Texte extrait:
De la constance des relations

 

Hier soir, depuis Cayenne où il devait être 20h30 environ et donc minuit passé en France, une excellente amie m’a annoncé, dans un message vocal laissé sur mon portable, le décès en Guadeloupe d’une de nos relations communes. Il s’agit d’un monsieur d’origine tchadienne, avocat de son état, comme l’était d’ailleurs son épouse. Soad et moi les avons un peu fréquentés durant nos quatre années de mission à Bangui avant qu’ils ne se retirent définitivement dans l’île natale de la femme. Le mari étant plutôt du genre taiseux, c’est par conséquent avec la femme que j’ai correspondu un moment. Au bout de quelque temps, constatant qu’elle ne réagissait plus à mes mails, j’ai stoppé mes envois. Et c’est pour moi ici l’occasion de préciser, une fois pour toutes, les choses sur ce point particulier des relations, qu’elles soient familiales ou amicales.

Lorsque je prends la peine d’envoyer des messages à des personnes de ma connaissance, qu’il s’agisse de simples blagues ou de documents plus sérieux touchant notamment à l’actualité sociale ou politique, c’est parce que ces personnes comptent pour moi, qu’elles soient géographiquement proches ou qu’elles vivent au loin. Seulement, les relations ne peuvent pas être à sens unique surtout lorsque, en ce qui me concerne – j’insiste énormément là-dessus, elles ont toujours été désintéressées et mues simplement par l’affection ou l’amitié. Après la pandémie du Covid-19 que nous avons connue en France de janvier 2020 à mai 2022, on pouvait raisonnablement comprendre que beaucoup de gens aient été fortement dérangés dans leurs habitudes et qu’ils n’aient plus eu envie de se remettre à communiquer du jour au lendemain. Moi-même qui écris aujourd’hui ces lignes, j’ai été tellement perturbé par le déclenchement de la guerre en Ukraine, le 24 février 2022, que j’ai pris la décision de ne plus jamais regarder les horreurs télévisées. Mon humeur étant toujours au plus noir, j’ai choisi d’observer une année de retraite complète en 2023. Durant cette année que l’on pourrait qualifier de sabbatique, en dehors de ma femme, je n’ai effectivement communiqué avec qui que ce soit. Mais j’ai eu la courtoisie d’en informer au préalable tous mes correspondants habituels. Et, pour tous ceux qui se souciaient réellement de moi, Soad continuait d’assurer le lien en leur donnant épisodiquement de mes nouvelles. En dépit de l’attaque du Hamas contre Israël le 7 octobre 2023, attaque qui m’a encore fichu un sérieux coup au moral quant à la marche de notre monde dit civilisé, je suis sorti de mon silence au début de 2024. Une fois, encore, j’en ai avisé tous mes correspondants et, vaille que vaille, j’ai repris mes diffusions d’antan. Au bout d’une année de cet exercice, j’ai considéré que les parents ou les amis qui ne s’étaient jamais manifestés, d’une façon ou d’une autre à moi dans l’intervalle, avaient des préoccupations majeures qui excédaient ma pauvre personne et, pour le coup, sans état d’âme, je les ai purement et simplement supprimés de la liste de mes contacts. N’ayant plus leurs numéros de téléphone ni leurs adresses électroniques, ce n’est donc pas demain que je risque de me mettre en rapport avec eux.

Là où il y a de la gêne, c’est bien connu, il n’y a pas de plaisir. Ainsi va la vie… jusqu’à ce que nos morts s’en suivent.

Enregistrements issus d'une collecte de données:
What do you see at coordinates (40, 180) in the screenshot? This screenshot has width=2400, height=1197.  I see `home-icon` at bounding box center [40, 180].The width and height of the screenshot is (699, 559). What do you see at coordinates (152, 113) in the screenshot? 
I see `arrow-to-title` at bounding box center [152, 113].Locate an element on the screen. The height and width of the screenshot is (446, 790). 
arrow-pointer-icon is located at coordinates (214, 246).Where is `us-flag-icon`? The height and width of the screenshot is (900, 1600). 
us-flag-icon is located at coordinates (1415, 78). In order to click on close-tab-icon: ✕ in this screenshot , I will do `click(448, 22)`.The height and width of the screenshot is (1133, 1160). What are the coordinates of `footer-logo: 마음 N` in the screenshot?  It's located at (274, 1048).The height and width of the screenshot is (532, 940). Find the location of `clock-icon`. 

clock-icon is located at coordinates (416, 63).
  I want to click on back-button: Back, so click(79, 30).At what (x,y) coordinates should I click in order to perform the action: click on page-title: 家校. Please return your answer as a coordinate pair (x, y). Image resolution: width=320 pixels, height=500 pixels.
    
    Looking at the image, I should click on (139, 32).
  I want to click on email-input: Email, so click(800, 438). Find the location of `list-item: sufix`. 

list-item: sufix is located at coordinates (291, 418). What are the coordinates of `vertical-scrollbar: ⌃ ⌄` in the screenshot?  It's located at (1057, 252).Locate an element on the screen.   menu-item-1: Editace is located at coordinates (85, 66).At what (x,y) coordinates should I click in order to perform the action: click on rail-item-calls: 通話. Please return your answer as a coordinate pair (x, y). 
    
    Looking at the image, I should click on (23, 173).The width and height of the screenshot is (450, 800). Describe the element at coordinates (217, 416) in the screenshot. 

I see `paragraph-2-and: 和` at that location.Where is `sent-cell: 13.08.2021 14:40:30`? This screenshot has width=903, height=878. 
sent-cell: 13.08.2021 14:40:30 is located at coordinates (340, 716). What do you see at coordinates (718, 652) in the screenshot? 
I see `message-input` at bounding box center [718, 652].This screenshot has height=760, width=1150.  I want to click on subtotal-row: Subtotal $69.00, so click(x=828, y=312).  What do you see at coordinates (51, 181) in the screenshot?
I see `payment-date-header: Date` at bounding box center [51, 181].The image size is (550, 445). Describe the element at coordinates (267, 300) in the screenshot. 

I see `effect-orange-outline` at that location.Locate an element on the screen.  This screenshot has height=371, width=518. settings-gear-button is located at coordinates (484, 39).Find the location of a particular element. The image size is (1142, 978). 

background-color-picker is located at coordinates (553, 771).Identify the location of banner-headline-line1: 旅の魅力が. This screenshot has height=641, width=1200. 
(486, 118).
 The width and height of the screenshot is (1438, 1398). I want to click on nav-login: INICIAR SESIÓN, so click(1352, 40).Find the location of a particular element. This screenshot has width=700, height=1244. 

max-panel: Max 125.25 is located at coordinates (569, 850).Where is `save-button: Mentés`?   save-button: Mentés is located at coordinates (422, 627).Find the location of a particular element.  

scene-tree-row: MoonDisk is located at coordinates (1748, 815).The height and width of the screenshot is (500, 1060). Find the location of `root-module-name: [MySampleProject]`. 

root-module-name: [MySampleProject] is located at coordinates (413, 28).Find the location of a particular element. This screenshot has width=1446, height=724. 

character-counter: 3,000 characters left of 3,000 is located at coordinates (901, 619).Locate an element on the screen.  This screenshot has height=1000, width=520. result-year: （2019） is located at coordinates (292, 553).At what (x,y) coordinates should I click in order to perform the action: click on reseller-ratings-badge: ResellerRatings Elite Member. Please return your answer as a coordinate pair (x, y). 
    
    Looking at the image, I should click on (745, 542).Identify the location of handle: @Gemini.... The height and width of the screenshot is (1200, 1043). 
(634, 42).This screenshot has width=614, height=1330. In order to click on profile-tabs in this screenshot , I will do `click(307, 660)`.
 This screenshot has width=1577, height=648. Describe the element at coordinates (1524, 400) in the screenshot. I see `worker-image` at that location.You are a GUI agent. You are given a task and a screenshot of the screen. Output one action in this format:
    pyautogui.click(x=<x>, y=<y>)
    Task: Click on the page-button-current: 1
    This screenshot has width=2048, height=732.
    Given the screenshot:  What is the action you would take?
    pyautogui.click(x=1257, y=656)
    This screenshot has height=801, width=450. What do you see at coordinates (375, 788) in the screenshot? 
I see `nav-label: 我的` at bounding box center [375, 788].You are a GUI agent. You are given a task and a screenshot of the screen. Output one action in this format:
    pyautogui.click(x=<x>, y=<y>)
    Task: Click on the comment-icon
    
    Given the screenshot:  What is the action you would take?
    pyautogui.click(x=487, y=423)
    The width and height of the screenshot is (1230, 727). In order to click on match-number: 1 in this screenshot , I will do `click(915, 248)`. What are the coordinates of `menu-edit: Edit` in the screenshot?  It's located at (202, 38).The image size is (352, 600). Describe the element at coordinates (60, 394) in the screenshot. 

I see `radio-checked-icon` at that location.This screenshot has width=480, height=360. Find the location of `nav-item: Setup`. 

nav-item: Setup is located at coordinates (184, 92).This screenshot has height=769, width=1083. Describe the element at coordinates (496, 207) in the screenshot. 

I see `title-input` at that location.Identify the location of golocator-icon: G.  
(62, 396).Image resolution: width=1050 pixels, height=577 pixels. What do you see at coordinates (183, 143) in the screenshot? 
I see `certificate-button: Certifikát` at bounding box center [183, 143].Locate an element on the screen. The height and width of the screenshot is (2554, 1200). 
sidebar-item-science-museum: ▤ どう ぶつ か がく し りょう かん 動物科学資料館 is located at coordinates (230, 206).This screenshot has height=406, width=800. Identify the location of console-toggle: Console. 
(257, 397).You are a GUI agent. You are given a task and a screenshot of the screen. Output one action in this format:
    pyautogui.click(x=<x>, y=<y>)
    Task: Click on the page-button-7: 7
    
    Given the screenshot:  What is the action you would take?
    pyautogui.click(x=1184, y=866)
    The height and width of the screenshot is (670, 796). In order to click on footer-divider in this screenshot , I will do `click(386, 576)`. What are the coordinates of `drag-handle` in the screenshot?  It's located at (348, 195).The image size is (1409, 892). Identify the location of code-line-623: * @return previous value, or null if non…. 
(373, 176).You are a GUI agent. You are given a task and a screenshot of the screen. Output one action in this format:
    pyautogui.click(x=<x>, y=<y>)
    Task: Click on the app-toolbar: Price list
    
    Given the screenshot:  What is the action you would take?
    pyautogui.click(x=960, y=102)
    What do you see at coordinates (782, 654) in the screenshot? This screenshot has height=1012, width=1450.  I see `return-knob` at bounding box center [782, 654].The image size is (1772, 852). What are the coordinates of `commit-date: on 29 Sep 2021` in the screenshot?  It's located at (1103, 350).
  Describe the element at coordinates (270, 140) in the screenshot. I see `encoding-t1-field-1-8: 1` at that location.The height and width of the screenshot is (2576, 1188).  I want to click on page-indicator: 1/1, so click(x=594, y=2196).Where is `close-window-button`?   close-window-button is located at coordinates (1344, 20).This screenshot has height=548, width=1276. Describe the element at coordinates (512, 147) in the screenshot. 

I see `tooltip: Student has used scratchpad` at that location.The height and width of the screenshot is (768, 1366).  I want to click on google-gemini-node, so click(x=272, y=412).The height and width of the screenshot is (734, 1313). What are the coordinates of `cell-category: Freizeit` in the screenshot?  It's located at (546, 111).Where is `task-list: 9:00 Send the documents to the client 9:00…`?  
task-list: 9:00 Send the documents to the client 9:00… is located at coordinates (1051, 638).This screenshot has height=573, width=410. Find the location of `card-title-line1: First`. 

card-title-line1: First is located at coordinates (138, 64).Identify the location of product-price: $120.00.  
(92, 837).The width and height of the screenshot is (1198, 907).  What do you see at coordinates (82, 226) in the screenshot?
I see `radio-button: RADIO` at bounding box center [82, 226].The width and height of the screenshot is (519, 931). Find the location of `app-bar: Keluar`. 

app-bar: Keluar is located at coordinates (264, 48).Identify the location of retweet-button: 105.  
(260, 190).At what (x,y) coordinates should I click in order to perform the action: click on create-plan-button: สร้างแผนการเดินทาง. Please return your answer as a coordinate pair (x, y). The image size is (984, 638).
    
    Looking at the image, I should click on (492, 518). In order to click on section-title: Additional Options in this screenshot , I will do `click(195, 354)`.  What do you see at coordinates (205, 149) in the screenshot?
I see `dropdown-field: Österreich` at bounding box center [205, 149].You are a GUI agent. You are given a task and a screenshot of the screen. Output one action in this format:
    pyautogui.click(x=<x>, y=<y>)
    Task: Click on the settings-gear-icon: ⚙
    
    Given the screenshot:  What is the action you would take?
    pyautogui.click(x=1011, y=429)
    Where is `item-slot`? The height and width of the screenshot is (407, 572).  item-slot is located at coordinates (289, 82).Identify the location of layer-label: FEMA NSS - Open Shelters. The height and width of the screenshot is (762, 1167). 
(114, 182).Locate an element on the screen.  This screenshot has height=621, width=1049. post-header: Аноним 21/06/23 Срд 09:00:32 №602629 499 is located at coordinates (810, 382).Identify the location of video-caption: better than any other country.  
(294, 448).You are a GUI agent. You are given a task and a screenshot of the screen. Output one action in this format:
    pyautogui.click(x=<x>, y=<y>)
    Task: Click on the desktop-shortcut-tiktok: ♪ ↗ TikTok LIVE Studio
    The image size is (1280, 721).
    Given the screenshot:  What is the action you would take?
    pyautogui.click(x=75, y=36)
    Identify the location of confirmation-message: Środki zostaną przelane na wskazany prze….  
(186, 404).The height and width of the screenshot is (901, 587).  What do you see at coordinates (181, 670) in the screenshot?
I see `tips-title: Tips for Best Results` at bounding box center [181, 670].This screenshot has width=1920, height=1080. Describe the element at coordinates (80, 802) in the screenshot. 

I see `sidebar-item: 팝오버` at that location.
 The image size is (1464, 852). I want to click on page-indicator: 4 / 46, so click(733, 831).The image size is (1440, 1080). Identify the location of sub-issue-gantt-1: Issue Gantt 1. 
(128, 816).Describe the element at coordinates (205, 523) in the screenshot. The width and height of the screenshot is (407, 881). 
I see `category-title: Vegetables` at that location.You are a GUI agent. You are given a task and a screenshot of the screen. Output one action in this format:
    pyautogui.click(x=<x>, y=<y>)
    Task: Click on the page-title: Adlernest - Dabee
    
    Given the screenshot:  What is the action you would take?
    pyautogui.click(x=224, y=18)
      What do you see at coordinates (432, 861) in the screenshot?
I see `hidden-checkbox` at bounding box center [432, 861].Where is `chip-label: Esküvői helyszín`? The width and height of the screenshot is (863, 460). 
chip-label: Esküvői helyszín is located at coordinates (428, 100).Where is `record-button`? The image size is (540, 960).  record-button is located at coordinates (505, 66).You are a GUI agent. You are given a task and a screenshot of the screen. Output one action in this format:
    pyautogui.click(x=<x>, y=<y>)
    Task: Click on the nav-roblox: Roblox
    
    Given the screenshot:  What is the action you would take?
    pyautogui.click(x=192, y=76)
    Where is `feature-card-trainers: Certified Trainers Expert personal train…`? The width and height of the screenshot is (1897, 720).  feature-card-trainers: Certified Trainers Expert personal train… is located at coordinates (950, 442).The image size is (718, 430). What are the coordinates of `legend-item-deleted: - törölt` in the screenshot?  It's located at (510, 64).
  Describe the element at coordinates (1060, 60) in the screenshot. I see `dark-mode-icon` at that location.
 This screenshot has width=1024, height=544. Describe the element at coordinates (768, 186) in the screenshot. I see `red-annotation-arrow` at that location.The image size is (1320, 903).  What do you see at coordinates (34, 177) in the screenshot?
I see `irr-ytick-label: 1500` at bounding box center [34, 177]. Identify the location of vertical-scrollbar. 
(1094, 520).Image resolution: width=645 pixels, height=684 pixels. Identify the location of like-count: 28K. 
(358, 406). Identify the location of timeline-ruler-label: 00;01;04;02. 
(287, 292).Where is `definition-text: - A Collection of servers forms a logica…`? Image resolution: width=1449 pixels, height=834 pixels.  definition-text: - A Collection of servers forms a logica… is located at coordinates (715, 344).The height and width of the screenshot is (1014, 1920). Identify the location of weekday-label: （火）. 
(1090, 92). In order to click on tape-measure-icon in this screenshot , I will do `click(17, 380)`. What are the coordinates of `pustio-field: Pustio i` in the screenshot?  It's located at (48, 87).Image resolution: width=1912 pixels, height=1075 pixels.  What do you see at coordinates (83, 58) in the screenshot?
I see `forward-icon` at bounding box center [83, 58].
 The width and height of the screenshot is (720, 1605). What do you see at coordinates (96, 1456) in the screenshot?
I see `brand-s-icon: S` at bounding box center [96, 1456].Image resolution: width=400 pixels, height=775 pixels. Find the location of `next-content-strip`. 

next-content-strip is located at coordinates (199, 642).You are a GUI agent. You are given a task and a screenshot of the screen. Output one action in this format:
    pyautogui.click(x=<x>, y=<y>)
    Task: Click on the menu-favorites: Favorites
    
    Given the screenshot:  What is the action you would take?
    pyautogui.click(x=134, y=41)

Votre tâche:
D'après le texte sur la constance des relations, à quelle date la guerre en Ukraine s'est-elle déclenchée ?

Votre solution:
Le 24 février 2022.